Although we included many covariates, we might have missed some unmeasured or unknown potential confounders. In addition, we did not determine the causes or chronicity of mild hyponatremia. The duration of hyponatremia or severity of comorbidities may be additional risk factors for physical dysfunction or depressive mood. Hyponatremia could be a marker of severity in these unmeasured underlying illnesses and might signal the presence of physiologic derangements or comorbidities.

Regarding low muscle mass in elderly with mild hyponatremia, hyponatremia tended to lead to progressive SMM loss in rats [7]. Hyponatremia has also been often observed in patients who are malnourished and in the elderly with sarcopenia [28]. In the present study, although there was no significant difference in BMI between the elderly with mild hyponatremia and those with normonatremia, the elderly with mild hyponatremia might have had low protein intake and/or vitamin D deficiency. However, the impact of these factors on muscle strength may be insufficient to bring the SMI score under the cutoff point for mild hyponatremia.

Association between mild hyponatremia and depressive mood

This study also found that mild hyponatremia was associated with depressive mood, but not with other neuropsychological tests scores.

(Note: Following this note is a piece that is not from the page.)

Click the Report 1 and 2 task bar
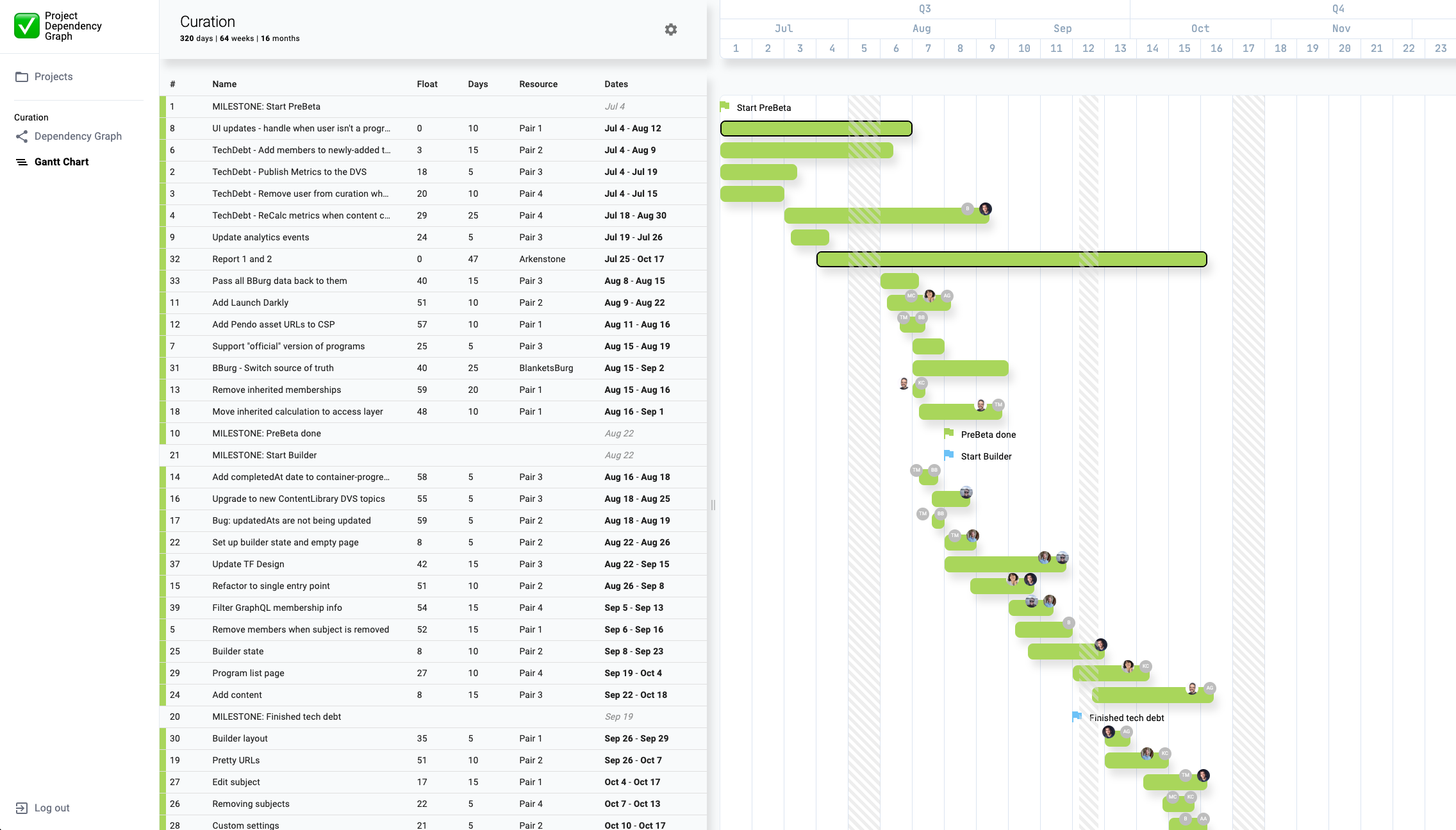1456x830 pixels. click(x=1011, y=259)
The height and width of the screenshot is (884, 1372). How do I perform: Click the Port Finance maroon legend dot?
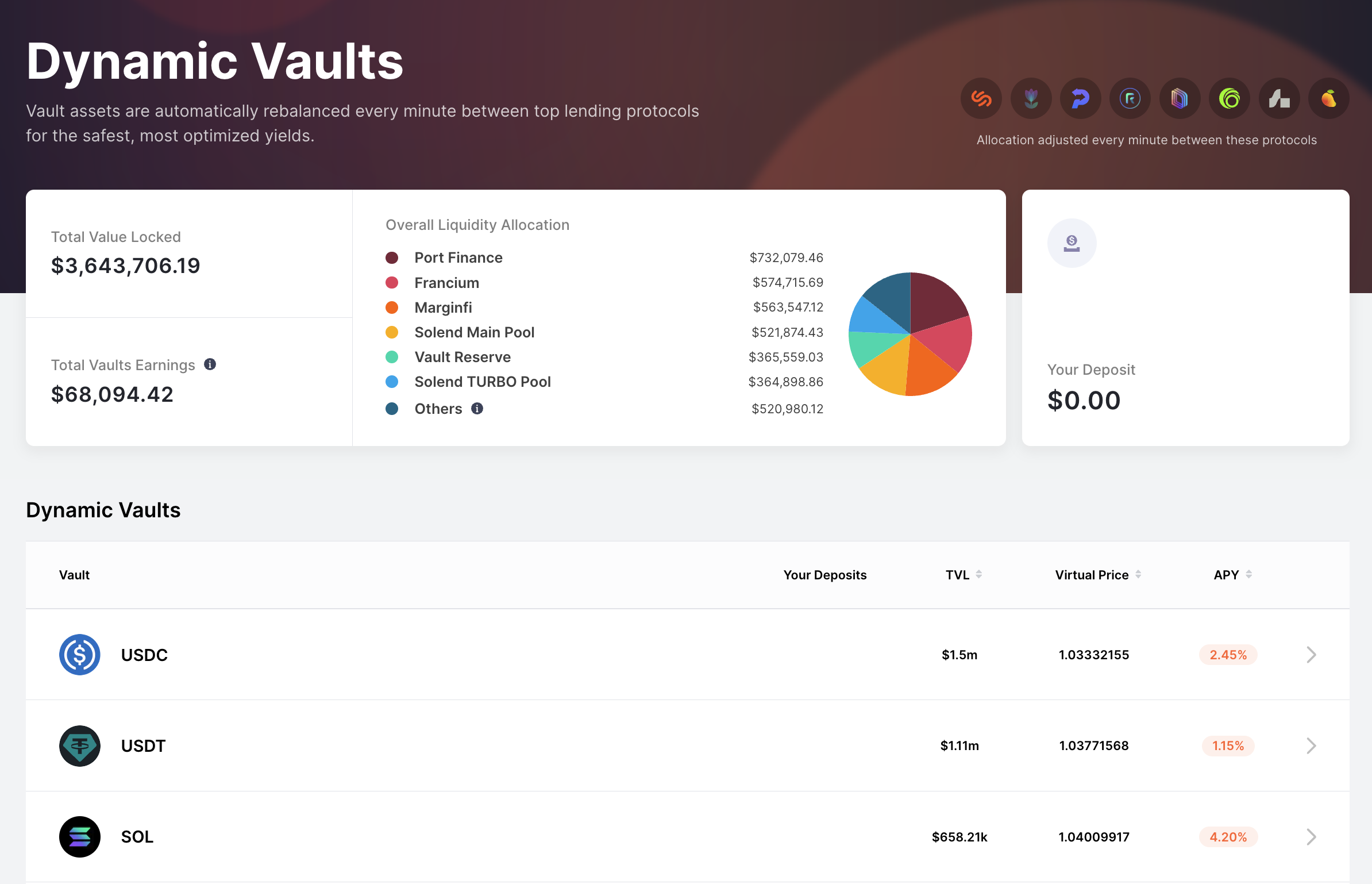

To our knowledge, this study is the first to report an association between mild hyponatremia and depressive mood in the elderly. Previously, the efficacy of tolvaptan was evaluated in patients with hyponatremia. Serum sodium concentrations increased more in the tolvaptan group than in the placebo group and a significant improvement was observed in the tolvaptan group on the Mental Component Summary (for vitality, social functioning, emotionally limited accomplishment, calmness, and sadness) of the Medical Outcomes Study 12-item Short-Form General Health Survey [29]. The mechanism has yet to be determined, but some studies have suggested a correlation between depression and glutamate, whose release from brain cells to the extracellular space may be mediated by hyponatremia [30, 31]. Anti-glutamate agents are known to have antidepressant effects in patients with depression [32]. Alternatively, elderly individuals with depressive mood might not have sufficient appetite to consume an appropriate amount of dietary sodium.

Study strengths and limitations

This study used detailed neuropsychological test results and is the first to reveal a correlation between mild hyponatremia and depressive mood. A strength of the study is its large sample, which may have minimized many possible confounders, including pseudohyponatremia, many types of medication, and past histories.

However, there are also some limitations. Despite the large sample size, few individuals with hyponatremia undertook the physical function tests, especially for WS. This left us with a small sample of mild hyponatremia, which did not allow us to adapt another mild hyponatremia cutoff, such as 134 mEq/L. Next, as mentioned above, we might have missed some unmeasured or unknown potential confounders; for example, we did not obtain enough data about locomotor system disease or endocrine disease to consider their potential effects. Lastly, this is a cross-sectional study and the specific mechanisms underlying the association of mild hyponatremia with physical function and depressive mood remain to be investigated.

Conclusions

In this study, elderly participants with mild hyponatremia had impaired lower skeletal muscle mass, physical function, and depressive mood compared with elderly participants with normonatremia. Mild hyponatremia in the elderly deserves more attention than it currently receives. Additional longitudinal studies with a larger number of participants with hyponatremia are needed to strengthen the evidence on the severity of hyponatremia that affects physical and cognitive function in the elderly.